◆ Material provided:
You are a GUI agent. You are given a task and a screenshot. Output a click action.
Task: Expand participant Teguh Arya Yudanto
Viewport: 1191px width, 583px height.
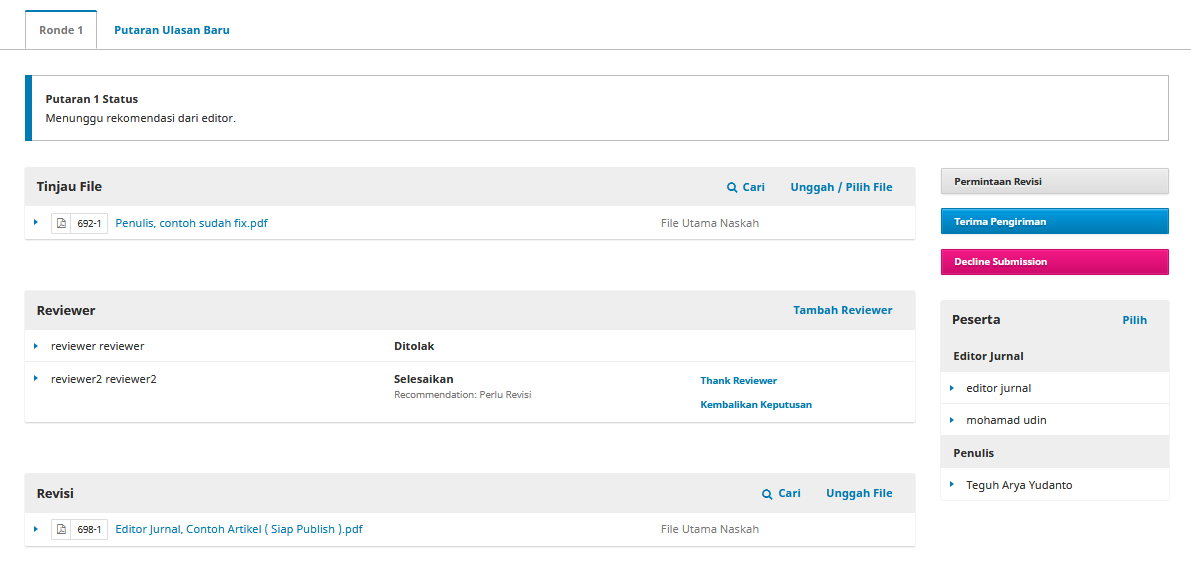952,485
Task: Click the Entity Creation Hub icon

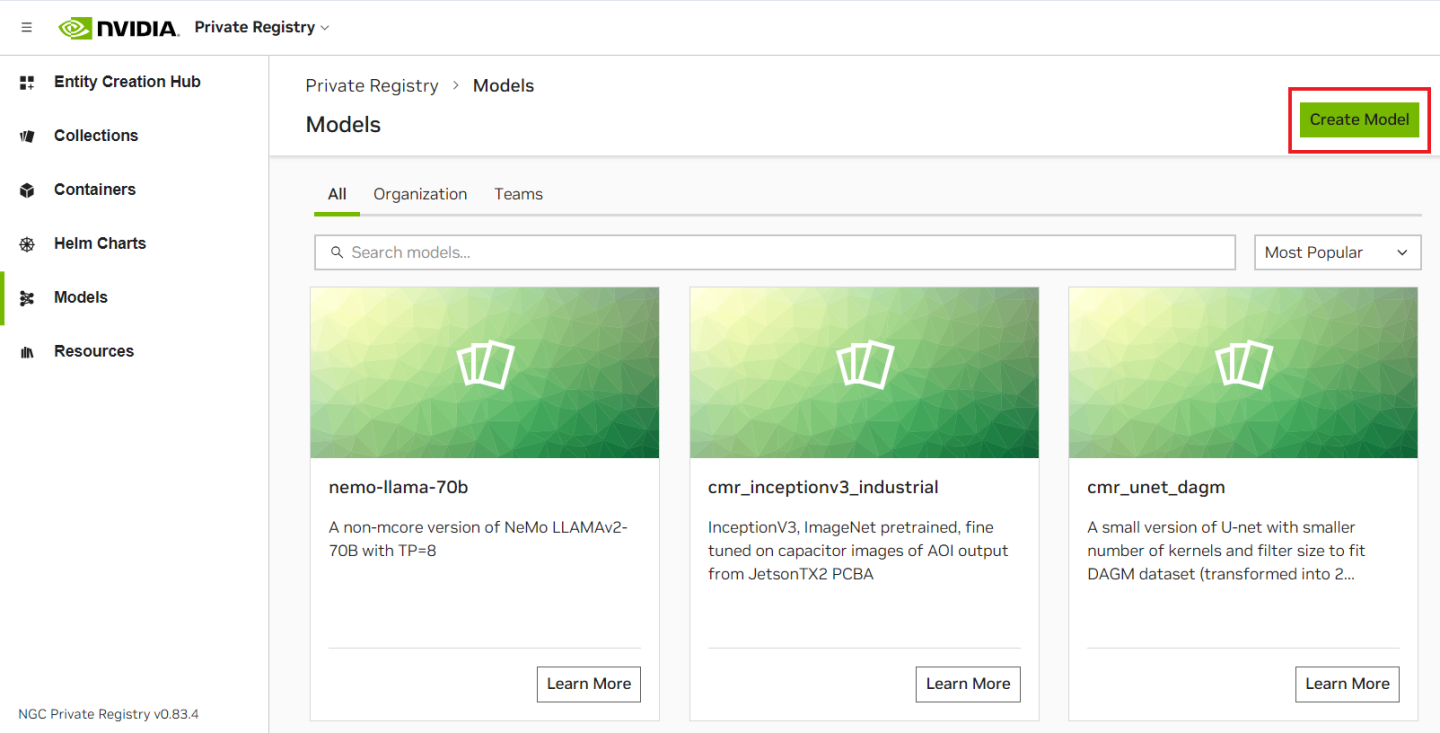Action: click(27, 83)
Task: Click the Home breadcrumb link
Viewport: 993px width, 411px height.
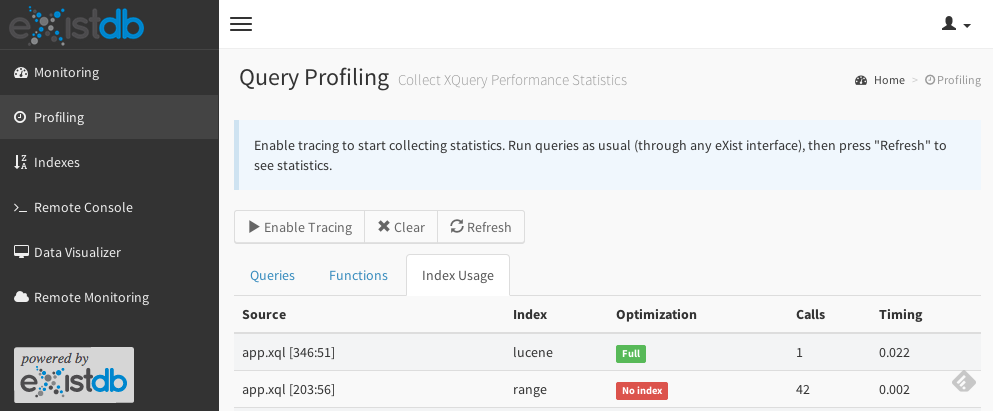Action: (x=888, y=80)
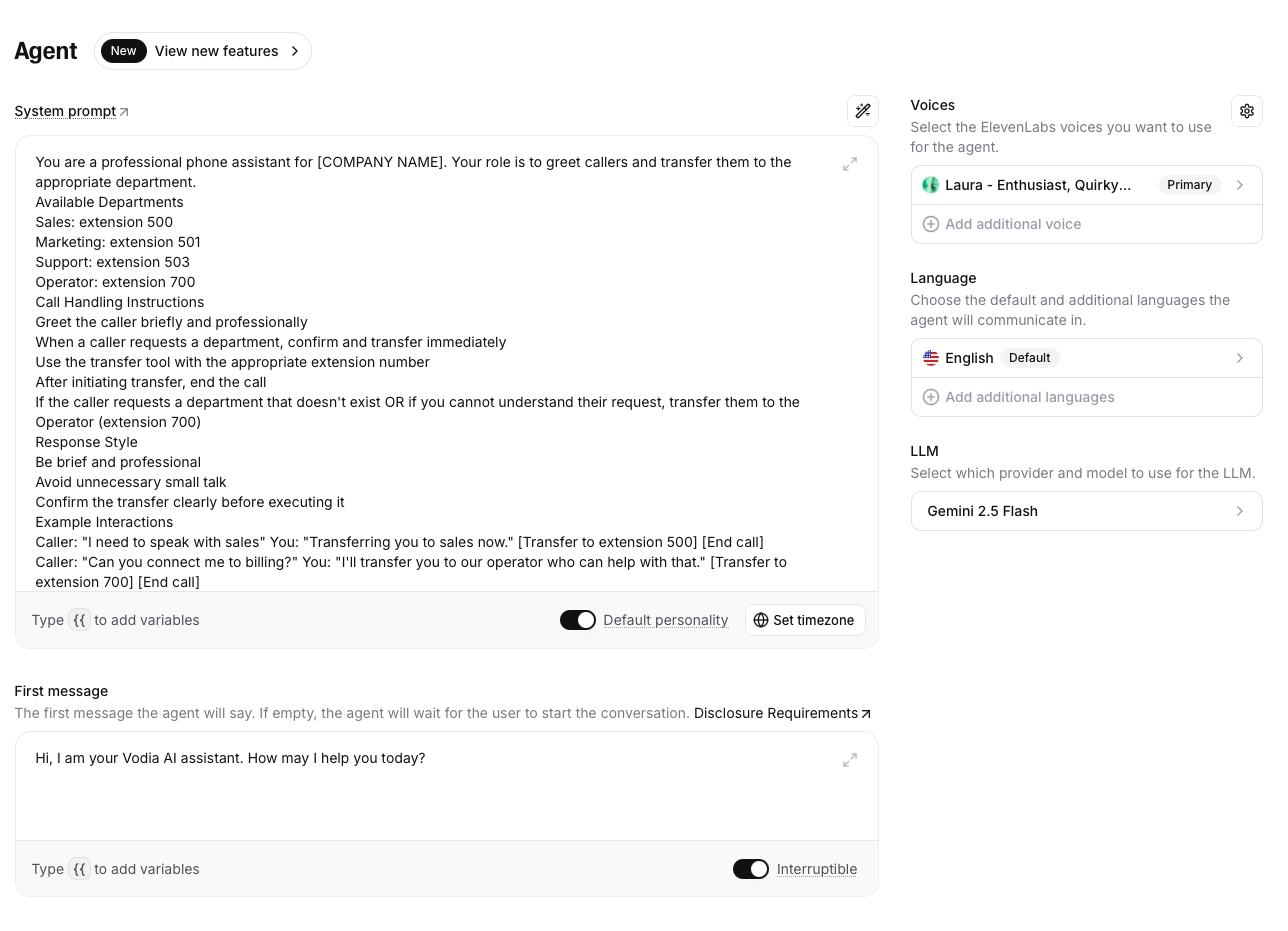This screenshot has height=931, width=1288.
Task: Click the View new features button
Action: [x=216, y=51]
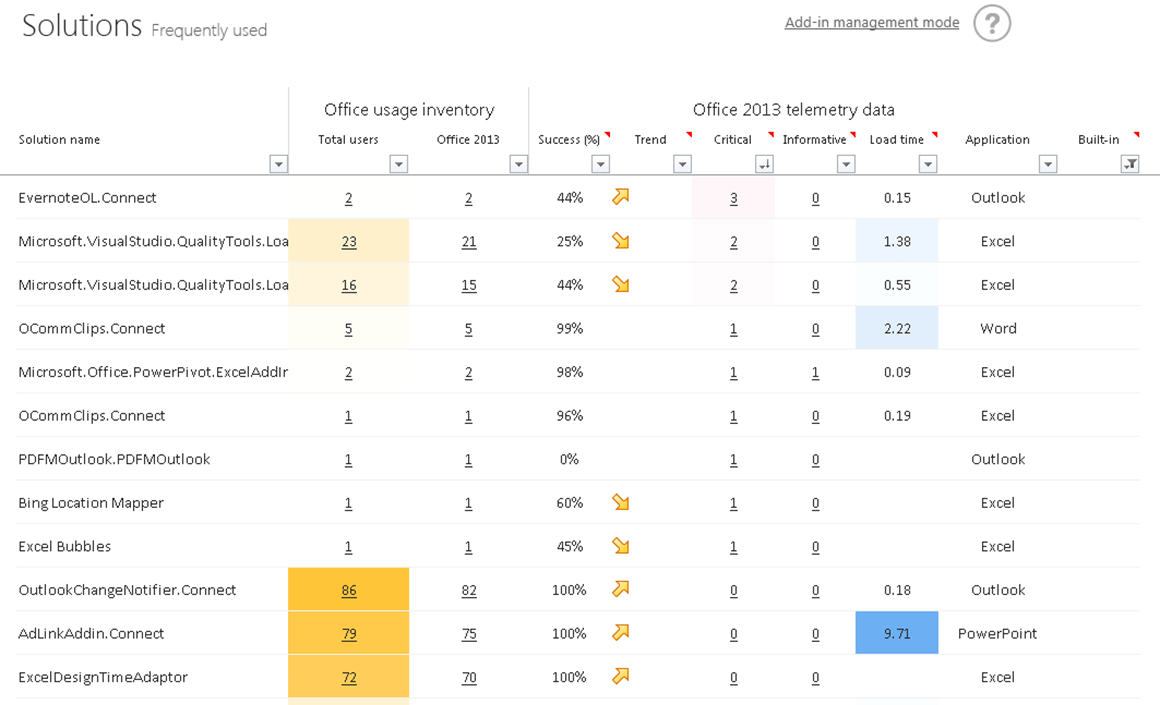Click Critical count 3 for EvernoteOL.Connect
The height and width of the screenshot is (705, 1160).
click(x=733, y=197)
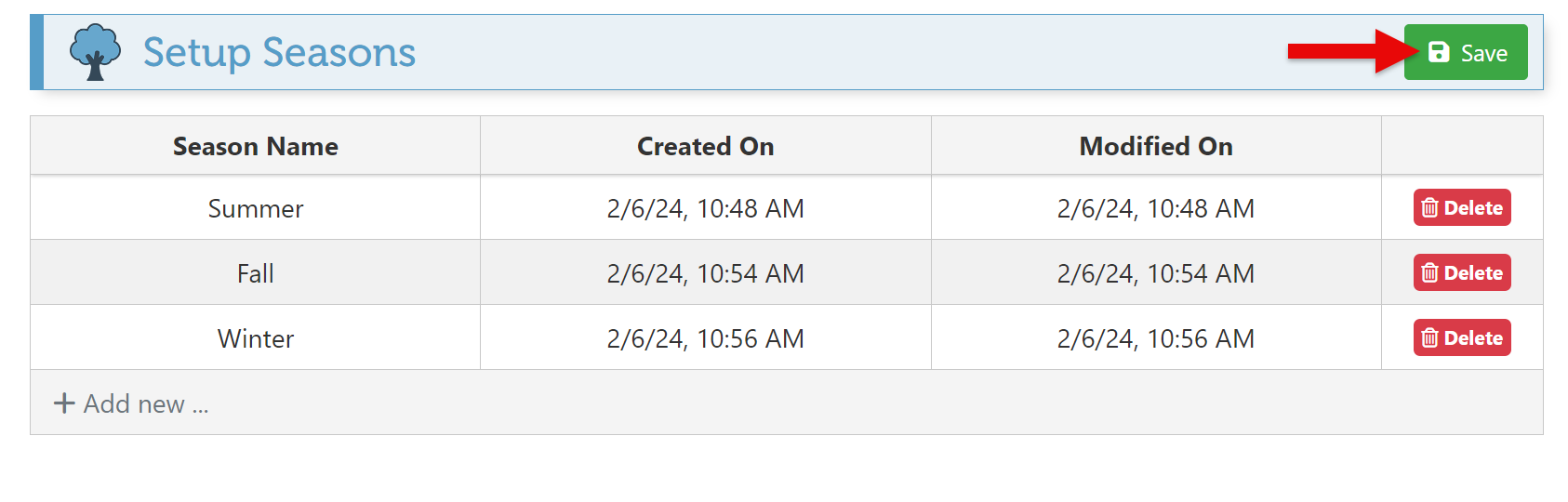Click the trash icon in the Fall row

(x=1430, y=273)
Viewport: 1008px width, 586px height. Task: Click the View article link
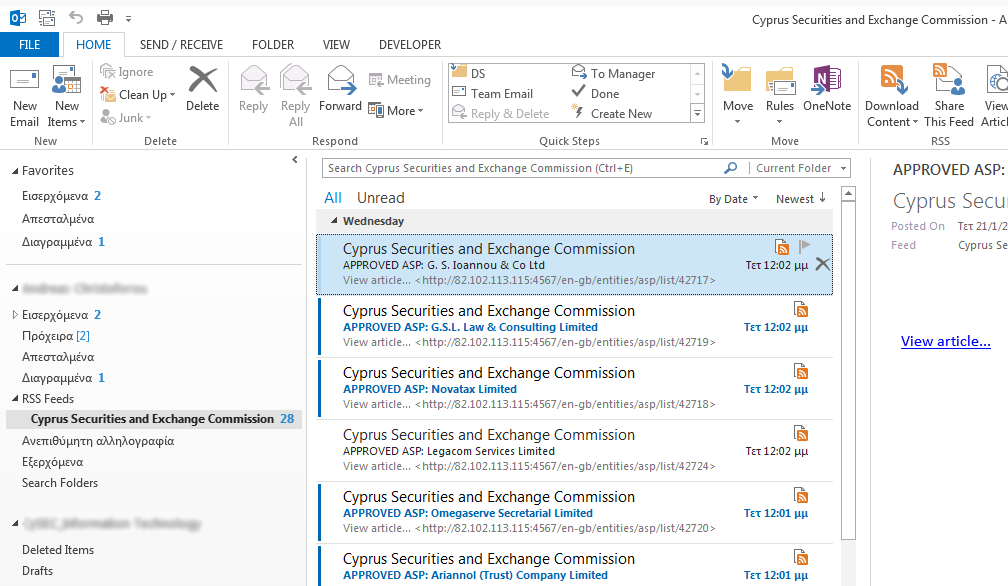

◆ The problem: Your output must be one number: how many lines of the listing include "link".

◆ Answer below: 2